Il ne se départira jamais de cette distance, qui semble être celle du temps qui a poli les souvenirs du vieux Crabb. Dustin Hoffman en est un interprète idéal, parfaite incarnation d’un anti-héros qui traverse l’histoire en marche, toujours bien présent, mais toujours un peu à la marge, toujours d’avantage témoin qu’acteur, toujours étranger : blanc au regard des Indiens, Indien au regard des blancs…

Ni vraiment lâche, ni vraiment courageux, il renonce à son destin de fine gâchette en se comparant à un Wild Bill Hickock trop à l’aise avec la violence. Il assiste sans rien tenter au massacre d’un village indien. Il pousse incidemment un Custer imbu de lui-même vers ce qui sera le tombeau d’une certaine illusion américaine. Au fil de son incroyable vie, Crabb ne cesse d’être ballotté par l’histoire et les rencontres qui l’aident à perdre toutes ses illusions (Faye Dunaway, incroyable en épouse nymphomane d’un prêcheur puritain).

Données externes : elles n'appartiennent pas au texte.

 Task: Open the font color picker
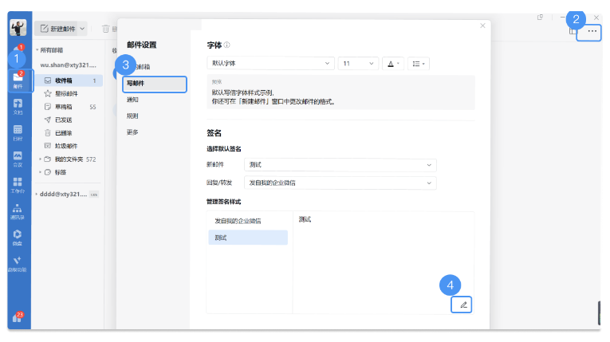[x=393, y=63]
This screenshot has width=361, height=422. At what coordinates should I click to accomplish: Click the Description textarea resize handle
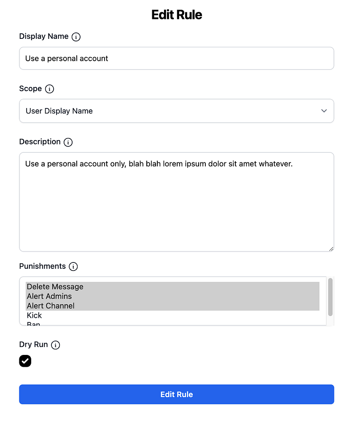click(331, 249)
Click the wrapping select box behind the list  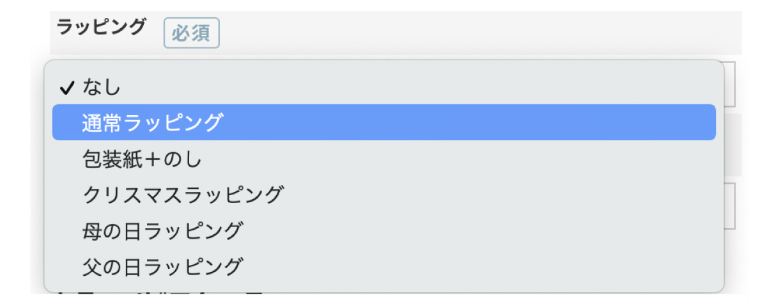(731, 84)
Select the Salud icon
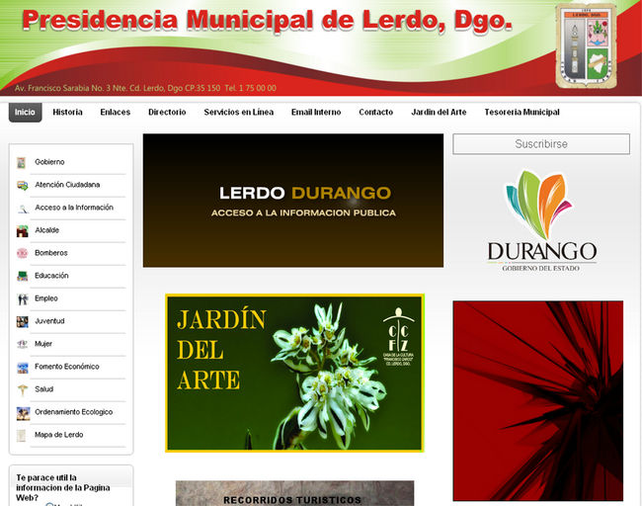The width and height of the screenshot is (642, 506). coord(22,389)
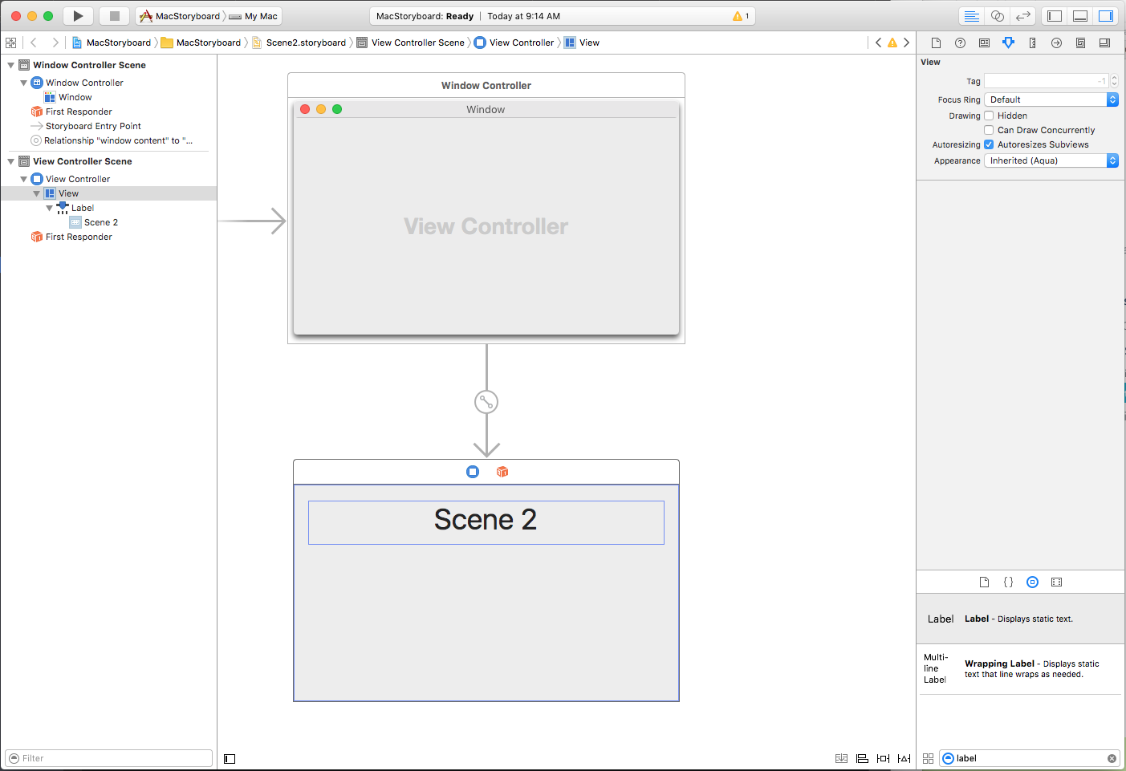This screenshot has width=1126, height=771.
Task: Open the Identity inspector
Action: (x=984, y=43)
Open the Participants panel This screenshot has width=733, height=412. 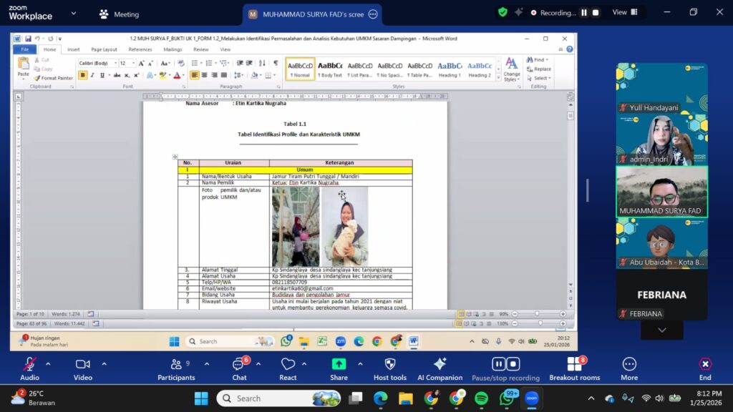coord(176,366)
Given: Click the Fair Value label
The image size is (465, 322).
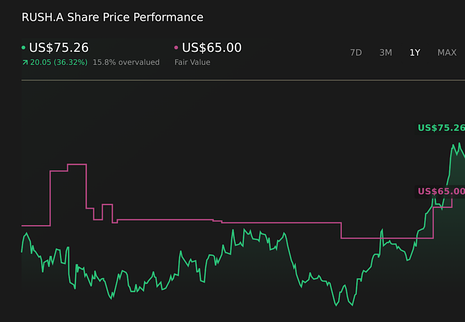Looking at the screenshot, I should click(x=192, y=62).
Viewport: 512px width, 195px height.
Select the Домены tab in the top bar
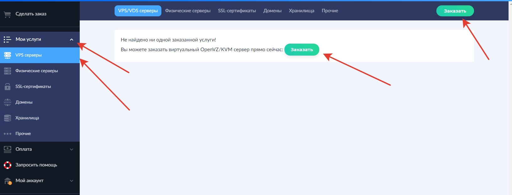click(272, 11)
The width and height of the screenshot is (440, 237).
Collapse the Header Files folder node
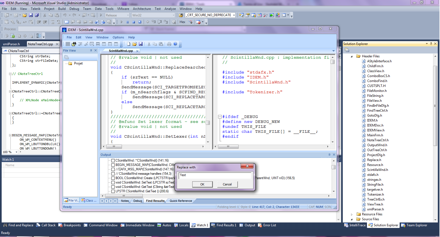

Little Big Man est un film monumental par ce qu’il raconte, et pourtant modeste dans l’esprit. Un peu à l’image de l’interprétation qu’en fait Dustin Hoffman d’ailleurs. Avec ce mélange d’humour et de gravité, avec cette histoire pleine de sangs et de cadavres racontée avec beaucoup de recul, Arthur Penn évite l’émotion facile, et regarde la mythologie américaine avec une honnêteté qui dit aussi beaucoup de l’Amérique de la fin des années 60 et du début des années 70, bousculée par les luttes sociales et les scandales politiques.